How Does an Electric Furnace Work?

HomeQuicks Staff Sep 29, 2018
People in cold regions widely use an electric furnace, in order to survive the harsh and chilling winters. It has become an important source of heat, especially in cold countries. Let's see the working process of an electric furnace.
Initially, sources of heat like wood fires and small-sized furnaces fueled with waste wood were used for a very long time. These were later replaced by furnaces that functioned by burning coal and other fossil fuels.
Then the energy crisis and environmental issues resulted into the development of gas furnaces, which are now being replaced by electric furnaces (also called domestic furnaces).
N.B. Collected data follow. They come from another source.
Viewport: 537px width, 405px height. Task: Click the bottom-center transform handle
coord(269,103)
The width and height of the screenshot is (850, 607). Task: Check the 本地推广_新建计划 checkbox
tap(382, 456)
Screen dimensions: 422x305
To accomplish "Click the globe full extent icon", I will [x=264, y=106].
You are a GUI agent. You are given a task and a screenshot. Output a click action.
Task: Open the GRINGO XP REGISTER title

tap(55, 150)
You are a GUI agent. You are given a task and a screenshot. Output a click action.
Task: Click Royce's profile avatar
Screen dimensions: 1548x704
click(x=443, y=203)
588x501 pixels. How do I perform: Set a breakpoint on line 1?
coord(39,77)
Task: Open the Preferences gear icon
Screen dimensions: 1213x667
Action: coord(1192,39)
The functioning process of the latter is totally different from the ones that consumed fossil fuels. An electric furnace is different from the industrial type, and must not be mistaken with the one used to melt metals.
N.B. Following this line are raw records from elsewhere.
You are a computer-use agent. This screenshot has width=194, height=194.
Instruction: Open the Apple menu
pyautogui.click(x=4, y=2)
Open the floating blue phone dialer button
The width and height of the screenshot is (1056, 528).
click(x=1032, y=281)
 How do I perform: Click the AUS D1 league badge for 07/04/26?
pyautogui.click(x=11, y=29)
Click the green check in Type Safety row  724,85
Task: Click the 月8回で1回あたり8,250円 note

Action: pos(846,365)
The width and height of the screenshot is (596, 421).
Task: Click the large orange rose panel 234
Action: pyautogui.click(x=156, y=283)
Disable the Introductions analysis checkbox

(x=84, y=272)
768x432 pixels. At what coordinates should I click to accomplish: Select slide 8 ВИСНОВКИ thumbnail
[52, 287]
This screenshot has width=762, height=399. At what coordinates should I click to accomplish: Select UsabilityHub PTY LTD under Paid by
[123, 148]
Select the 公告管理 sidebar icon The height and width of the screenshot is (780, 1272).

Working of an Electric Furnace

The basic function of this device is to maintain a higher temperature in a house or any building. As compared to furnaces that consume fossil fuels, electric ones are economical to operate due to their unique functioning process.
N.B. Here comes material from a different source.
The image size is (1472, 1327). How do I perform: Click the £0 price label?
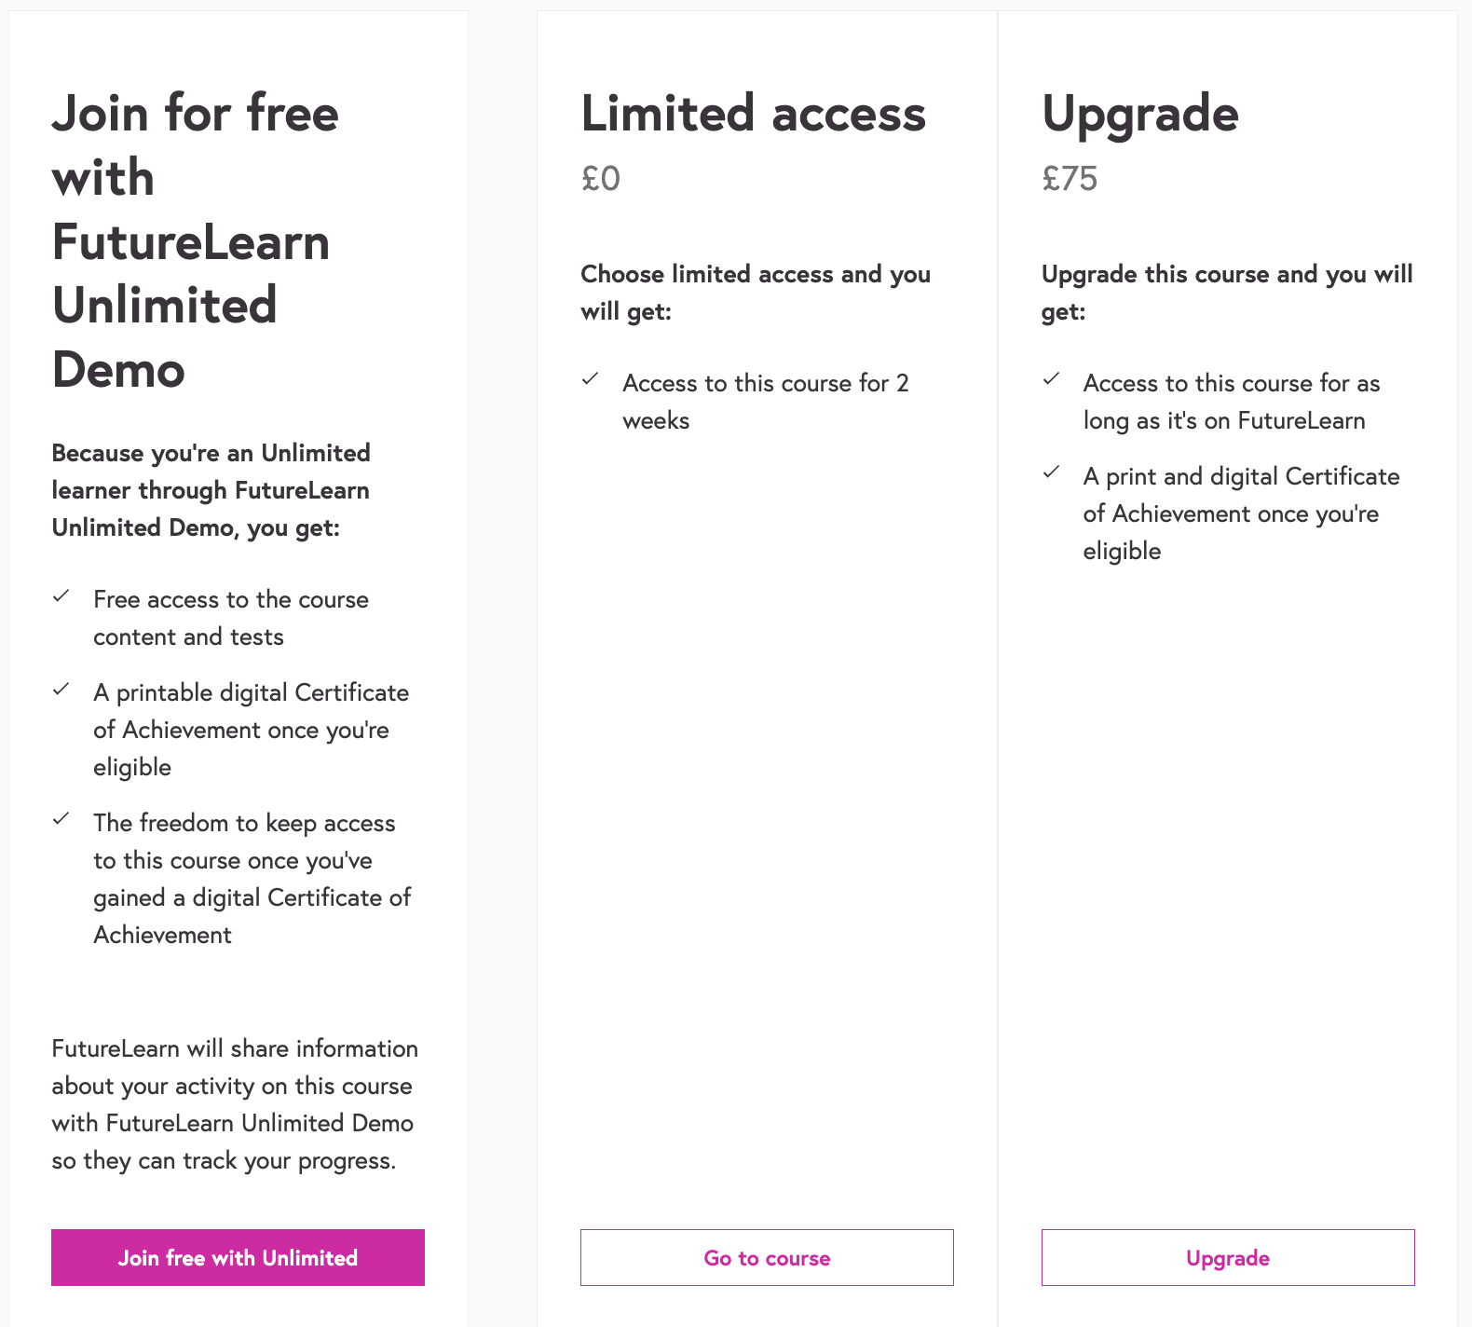coord(601,178)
The operation of any furnace depends upon the thermostat, which is a simple unit that acts like a thermometer. This unit is set at a particular temperature. If this value falls below the set level on the thermostat, then the house starts to become colder.
The drop in temperature is sensed by the thermostat, which alerts the electric furnace that is usually situated in the basement of a building. The most important component of the conventional electric furnace is the heating coil, which turns extremely hot when an electric current is passed through it.
The heated coil in turn heats the temperature of the air around it. This air is then routinely blown into the house through a blower. The pressure that is exerted by the blower on the heated air warms it further. This air is blown into the house, and the uncomfortably low temperature rises to a very pleasing level.
The cold air that was initially present in the house replaces the hot air in the electric furnace. This air is in turn heated by the heating coil of the furnace, and is blown back into the house. To maintain a supply of fresh air in the house, some furnaces also suck air from the outdoor atmosphere.
However, this air is very cold, and heating it drastically increases the energy consumption of the furnace. After the air in the house reaches a particular temperature, the thermostat automatically shuts off the electric furnace.
The application of these furnaces is slowly being accepted universally, and has boosted the effort in energy savings and prevention of global warming.